Le tournant a été pris au début des années quatre-vingt-dix. La France est entrée dans une phase de décélération industrielle. Des usines ont fermé, certaines ont trouvé de nouveaux usages, comme les merveilleuses friches de la Belle-de-Mai à Marseille, où les activités culturelles novatrices bouillonnent depuis plus de vingt ans. Mais qu’en est-il ? Combien la France compte-t-elle de friches industrielles ? Les acteurs publics ont du mal à accorder leurs violons.

Des usines ont fermé, certaines ont trouvé de nouveaux usages, comme les merveilleuses friches de la Belle-de-Mai à Marseille

Le ministère de la Transition écologique en recense 1 400. Ce serait bien plus, à entendre Marie-Noëlle Battistel (PS, Isère), présidente de la mission d’information sur la revalorisation des friches industrielles, commerciales et administratives, qui a présenté un rapport sur le sujet, le 27 janvier, devant les commissions du développement durable et des affaires économiques de l’Assemblée, « entre 4 000 et 10 000 pour une surface totale de 90 000 à 150 000 hectares ». Les deux députés LREM de Seine-Maritime, Stéphanie Kerbarh et Damien Adam, avancent ainsi 14 propositions qui pourraient servir à alimenter les débats parlementaires sur le projet de loi « Climat et résilience », qui a été présenté en conseil des ministres le 10 février dernier et sera examiné par les députés à la fin du mois de mars.

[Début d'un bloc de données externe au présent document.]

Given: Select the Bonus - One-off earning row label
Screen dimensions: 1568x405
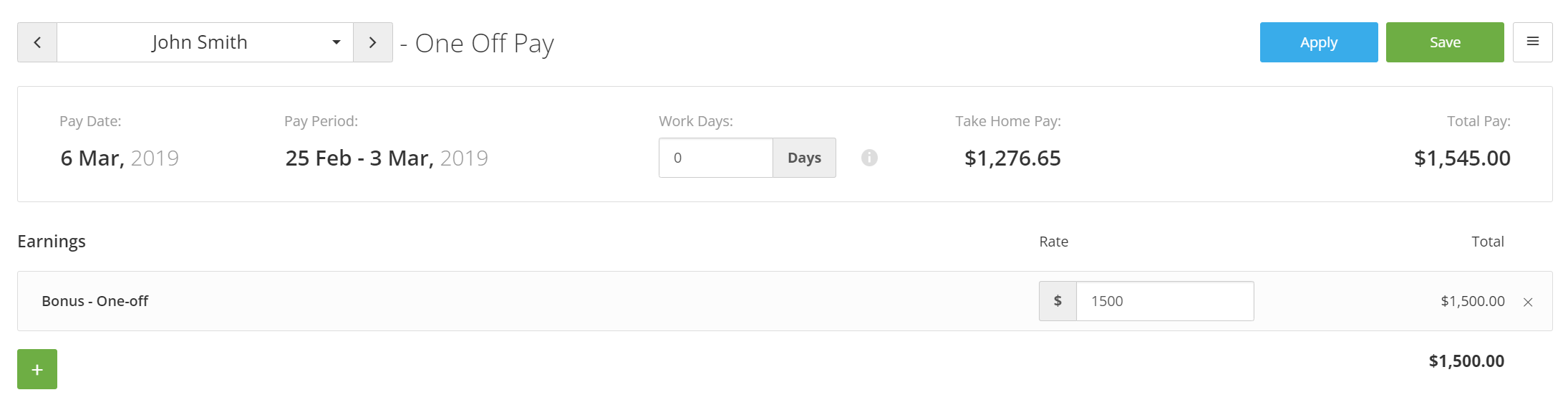Looking at the screenshot, I should [x=95, y=301].
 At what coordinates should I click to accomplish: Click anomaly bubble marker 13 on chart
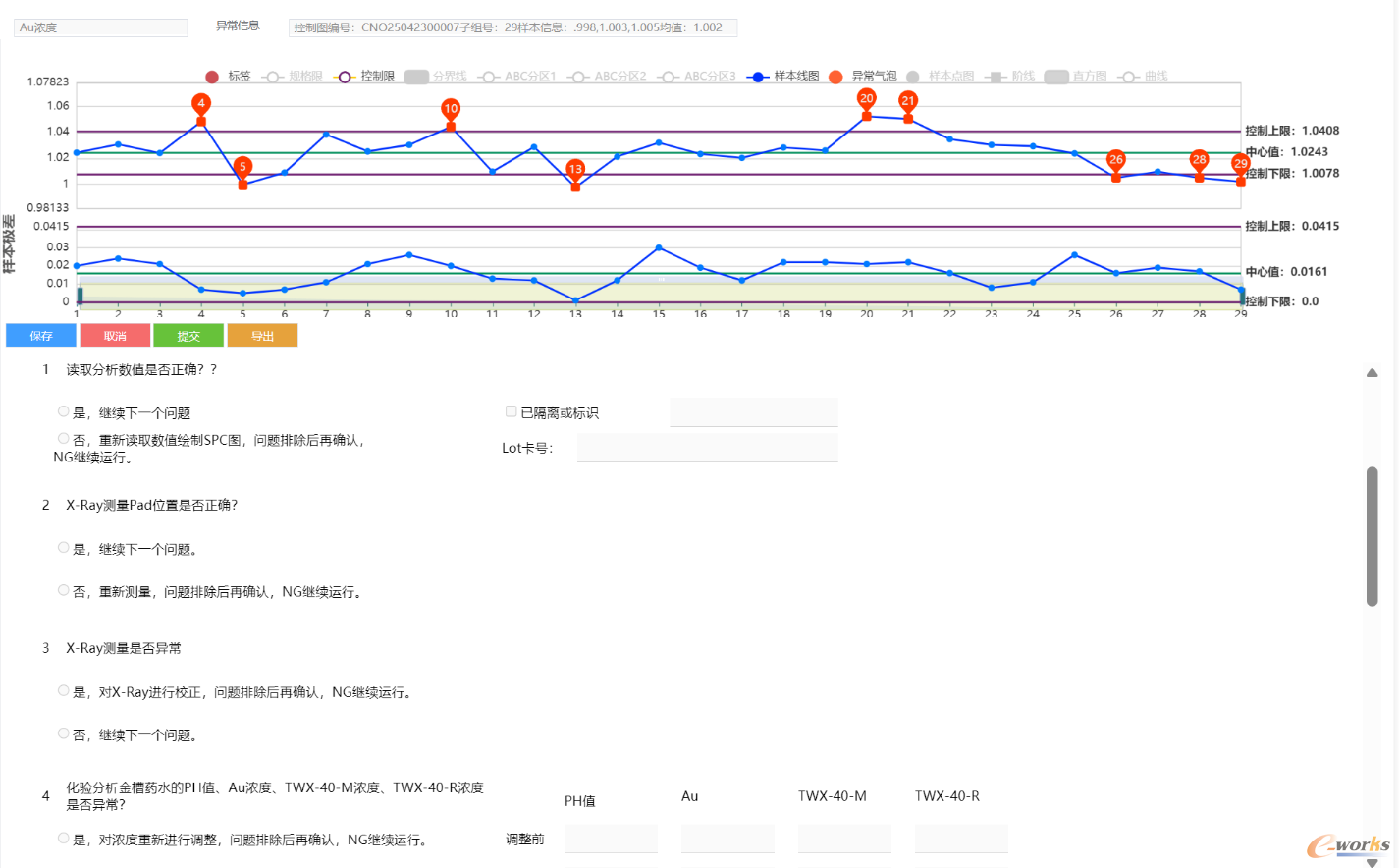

Au carrefour de nombreux enjeux

En l’état, le texte de 65 articles, issu des propositions de la Convention citoyenne, aborde le sujet des friches industrielles via la lutte contre l’artificialisation des sols. En effet, pour réduire l’étalement urbain, le projet de loi entend diviser « par deux le rythme de l’artificialisation galopante des sols » et « interdire l’implantation de nouveaux centres commerciaux sur des espaces naturels avec une dérogation possible en dessous de 10 000 m² », comme l’avait indiqué Barbara Pompili dans un entretien accordé au Parisien à la mi-décembre. Un « seuil beaucoup trop élevé », assure au Monde Anne Bringault, du Réseau action climat (RAC). « 90 % des projets de zones commerciales font moins de 10 000 m² ».

La remise en état de friches entre dans le champ de la nécessité de « relocalisation de l’appareil productif », axe fort du plan de relance

La Convention souhaitait l’interdiction de toute artificialisation des sols tant que des friches sont disponibles dans une zone. Dans l’avant-projet de loi, il apparaît que les friches n’ont pas réussi à se frayer (encore) un chemin sûr vers leur réutilisation. Mais le débat ne fait que commencer. Les deux députés en sont convaincus, la question des friches est au carrefour de plusieurs enjeux : « La lutte contre l’étalement urbain, le réemploi de terrains souvent bien placés, la reprise d’une activité économique sur un territoire, la lutte contre les pollutions générées par les anciennes activités ». La remise en état de friches entre aussi dans le champ de la nécessité de « relocalisation de l’appareil productif », axe fort du plan de relance.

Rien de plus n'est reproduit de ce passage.